Suite de l’attentat: Couillard veut aborder les enjeux autrement

QUÉBEC – La tragédie survenue dimanche dans une mosquée de Québec devrait inciter les parlementaires à aborder les enjeux identitaires d’une autre façon, selon le premier ministre Philippe Couillard.

En marge d’un caucus de deux jours des députés libéraux réunis en vue de préparer la rentrée parlementaire de mardi prochain, M. Couillard s’est montré prudent, jeudi, sur la suite des choses, sur le plan politique, insistant sur le fait qu’au cours des prochains jours la politique devait céder le pas au recueillement et à la solidarité avec la communauté musulmane.

Il a dit qu’il ne se laisserait pas distraire par l’actualité politique et d’autres enjeux dans les jours qui viennent.

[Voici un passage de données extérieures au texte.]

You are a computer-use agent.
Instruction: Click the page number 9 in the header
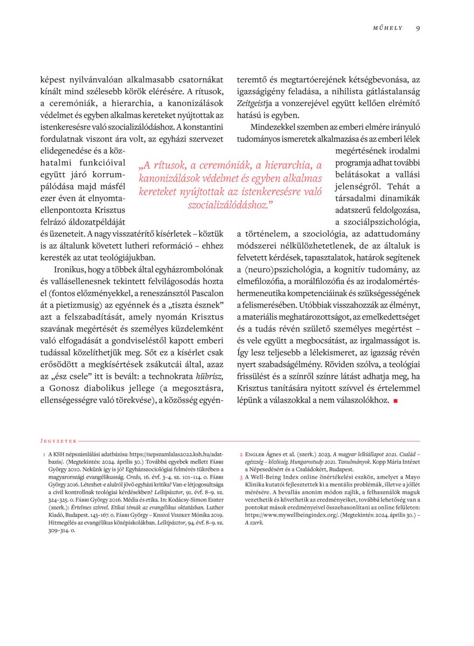[418, 28]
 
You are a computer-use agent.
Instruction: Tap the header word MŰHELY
[388, 28]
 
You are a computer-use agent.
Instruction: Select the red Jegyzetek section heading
[59, 440]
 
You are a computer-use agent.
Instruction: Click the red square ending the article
[395, 401]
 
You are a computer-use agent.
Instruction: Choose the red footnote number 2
[241, 455]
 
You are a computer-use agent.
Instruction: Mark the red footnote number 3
[241, 478]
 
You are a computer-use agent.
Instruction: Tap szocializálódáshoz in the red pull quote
[231, 205]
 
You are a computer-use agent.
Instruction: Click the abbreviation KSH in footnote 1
[60, 455]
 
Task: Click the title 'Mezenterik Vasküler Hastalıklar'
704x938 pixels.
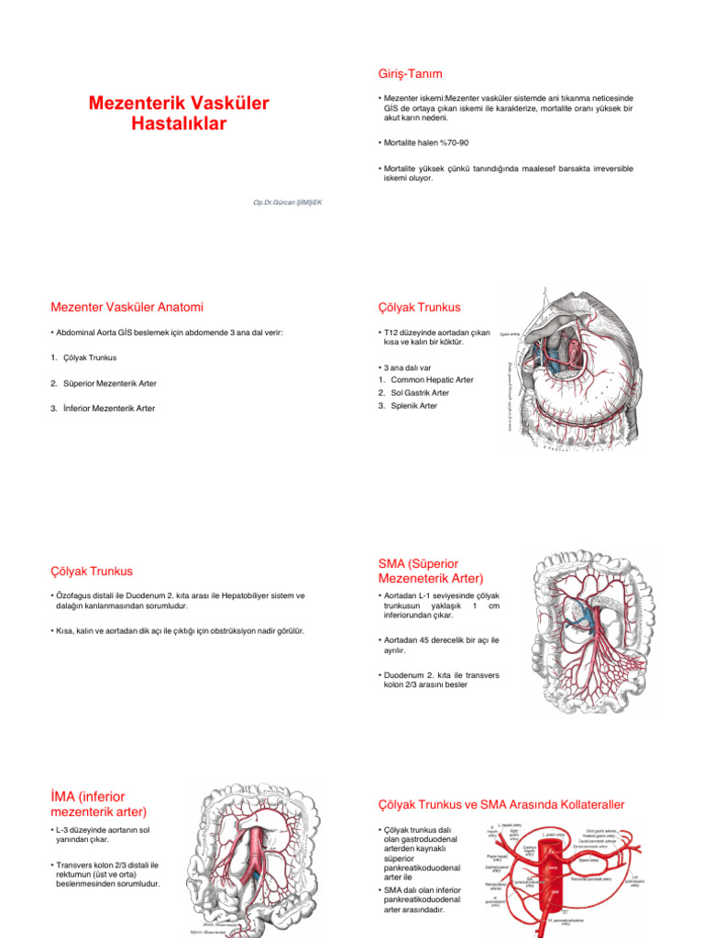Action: (179, 114)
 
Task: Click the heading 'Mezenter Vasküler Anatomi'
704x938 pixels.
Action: (127, 306)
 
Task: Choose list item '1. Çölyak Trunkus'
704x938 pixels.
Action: (83, 357)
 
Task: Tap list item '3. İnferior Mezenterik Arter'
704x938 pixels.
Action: (103, 408)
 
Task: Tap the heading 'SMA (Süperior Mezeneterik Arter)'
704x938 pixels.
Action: (430, 571)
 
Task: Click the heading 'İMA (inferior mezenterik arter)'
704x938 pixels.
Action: (99, 803)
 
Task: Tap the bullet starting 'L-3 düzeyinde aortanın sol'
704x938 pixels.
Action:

Les travaux du caucus, normalement consacrés au menu législatif, ont été perturbés à la fois par la tragédie survenue à la mosquée et par l’annonce selon laquelle l’ex-député libéral Gerry Sklavounos ne ferait l’objet d’aucune accusation relative aux allégations d’agression sexuelle qui pesaient contre lui.

En milieu de matinée, M. Couillard a quitté le caucus pour prendre la route vers Montréal et assister à la cérémonie tenue en guise d’appui à la communauté musulmane, en hommage aux victimes de l’attentat qui a fait six morts et une quinzaine de blessés. Vendredi, il assistera à une autre cérémonie semblable tenue cette fois à Québec.

Dans un deuxième temps, la tragédie devra permettre de réfléchir à la fois sur les façons de s’exprimer sur l’enjeu de la laïcité et la façon d’aborder cette question, «mais pas pour cette semaine», a-t-il dit, lors d’une mêlée de presse, avant de rejoindre ses députés tôt jeudi matin.

«On a avantage, pour ce qui est des acteurs politiques, à bien réfléchir à la façon dont on nomme les enjeux, et parfois même à la façon dont on commence à les aborder», a-t-il ajouté.

Chose certaine, la prochaine session sera marquée notamment par l’étude article par article du controversé projet de loi 62, qui impose le visage découvert pour donner ou recevoir des services de l’État.

En principe, le gouvernement espère faire adopter ce projet de loi avant l’ajournement de juin.

La ministre de la Justice, Stéphanie Vallée, qui parraine le projet de loi, a promis de présenter bientôt des amendements à sa législation, mais refuse d’en révéler la teneur.

Malgré les critiques de l’opposition, la ministre entend maintenir le cap et laisser intact l’esprit du projet de loi 62, qui ne prévoit aucune interdiction relative au port des signes religieux. Cela laisse entendre que les amendements seront mineurs.

«Je n’ai pas l’intention de m’écarter de l’esprit du projet de loi», a tranché Mme Vallée, jeudi matin lors d’une mêlée de presse.

Elle a rappelé que tous les débats abordant les questions d’immigration et les questions identitaires devaient se faire avec «calme» et «se placer au-dessus de la mêlée».

Quant aux échéances à prévoir, la ministre est d’avis qu’à la suite de l’attentat, il valait mieux «laisser la poussière retomber», sans précipiter l’étude du projet de loi, mais «sans présumer qu’il y a un report aux calendes grecques» non plus.

De son côté, le ministre de la Sécurité publique, Martin Coiteux, a nié avoir négligé de donner suite à une rencontre tenue en septembre avec des groupes de confession musulmane venus le sensibiliser aux problèmes rencontrés par leur communauté.

Le Devoir rapportait jeudi que ces groupes étaient venus exprimer leurs craintes devant la montée de l’extrême droite islamophobe au Québec et lui avaient remis un document contenant des recommandations, mais déploraient qu’il n’y ait pas eu de suite concrète.